**** TEXT EXTRACT

A combat helmet or battle helmet is a type of helmet. It is a piece of personal armor designed specifically to protect the head during combat. Modern combat helmets are mainly designed to protect from shrapnel and fragments, offer some protection against small arms, and offer a mounting point for devices such as night-vision goggles and communications equipment.

History 

Helmets are among the oldest forms of personal protective equipment and are known to have been worn by the Akkadians/Sumerians in the 23rd century BC, Mycenaean Greeks since the 17th century BC, the Assyrians around 900 BC, ancient Greeks and Romans, throughout the Middle Ages, and up to the end of the 17th century by many combatants. Their materials and construction became more advanced as weapons became more and more powerful. Initially constructed from leather and brass, and then bronze and iron during the Bronze and Iron Ages, they soon came to be made entirely from forged steel in many societies after about 950 AD. At that time, they were purely military equipment, protecting the head from cutting blows with swords, flying arrows, and low-velocity musketry. 
Iron helmets were deployed into the cavalry of the Mali Empire to protect the cavalrymen and their mount.

********

■ **TASKS**
1 > Repeat everything in the combat helmet passage from "Helmets are among" down to "and low-velocity musketry.".
2 > Answer these questions from the combat helmet passage:
(a) What are modern combat helmets mainly designed to protect from?
(b) Around when did the Assyrians wear helmets?
(c) Which empire deployed iron helmets in its cavalry?
The data that follows is separate from the combat helmet passage above.

**** RECORDED INFORMATION

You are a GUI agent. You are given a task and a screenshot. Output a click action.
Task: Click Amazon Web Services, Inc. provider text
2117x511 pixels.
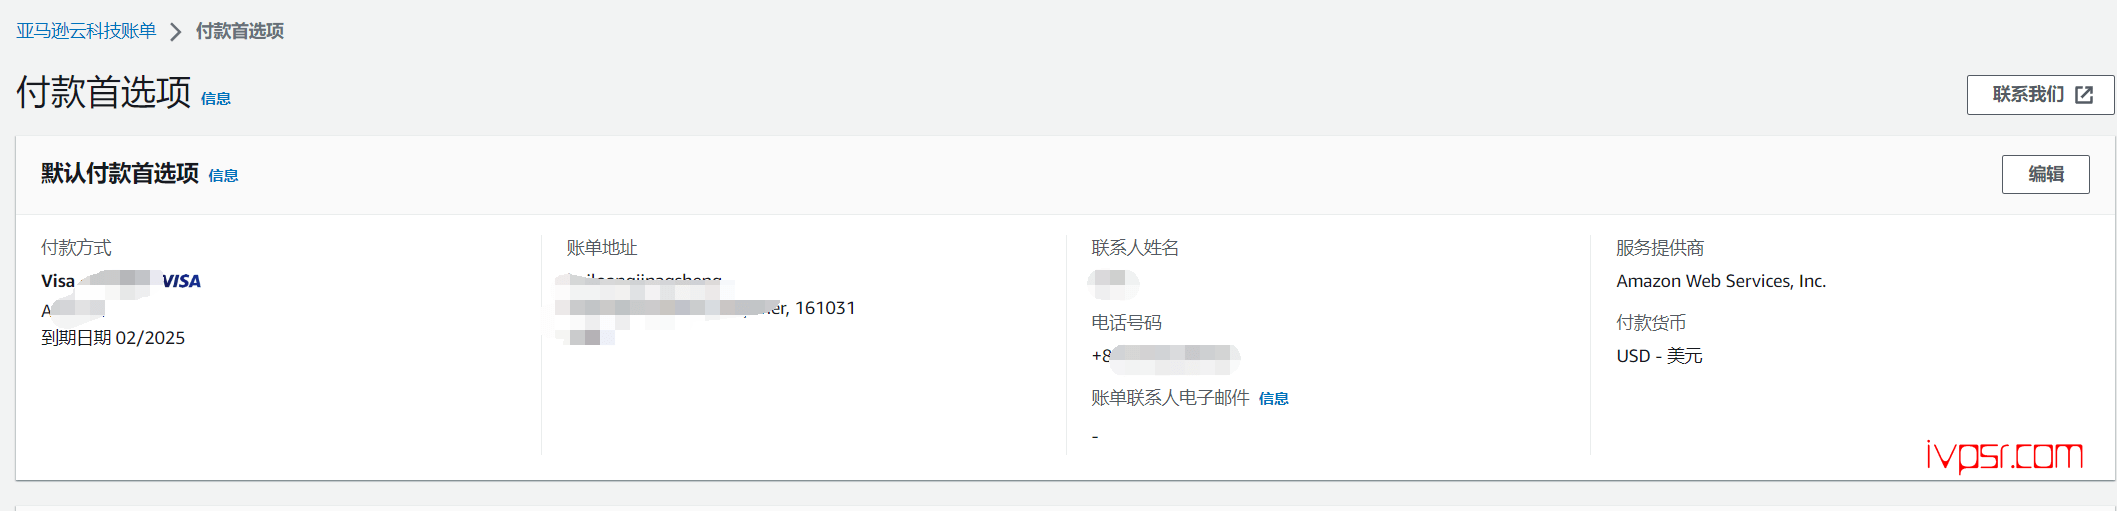pyautogui.click(x=1721, y=281)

********

■ **RESULTS FOR EACH TASK**
1 >
Helmets are among the oldest forms of personal protective equipment and are known to have been worn by the Akkadians/Sumerians in the 23rd century BC, Mycenaean Greeks since the 17th century BC, the Assyrians around 900 BC, ancient Greeks and Romans, throughout the Middle Ages, and up to the end of the 17th century by many combatants. Their materials and construction became more advanced as weapons became more and more powerful. Initially constructed from leather and brass, and then bronze and iron during the Bronze and Iron Ages, they soon came to be made entirely from forged steel in many societies after about 950 AD. At that time, they were purely military equipment, protecting the head from cutting blows with swords, flying arrows, and low-velocity musketry.

2 >
(a) Shrapnel and fragments
(b) Around 900 BC
(c) The Mali Empire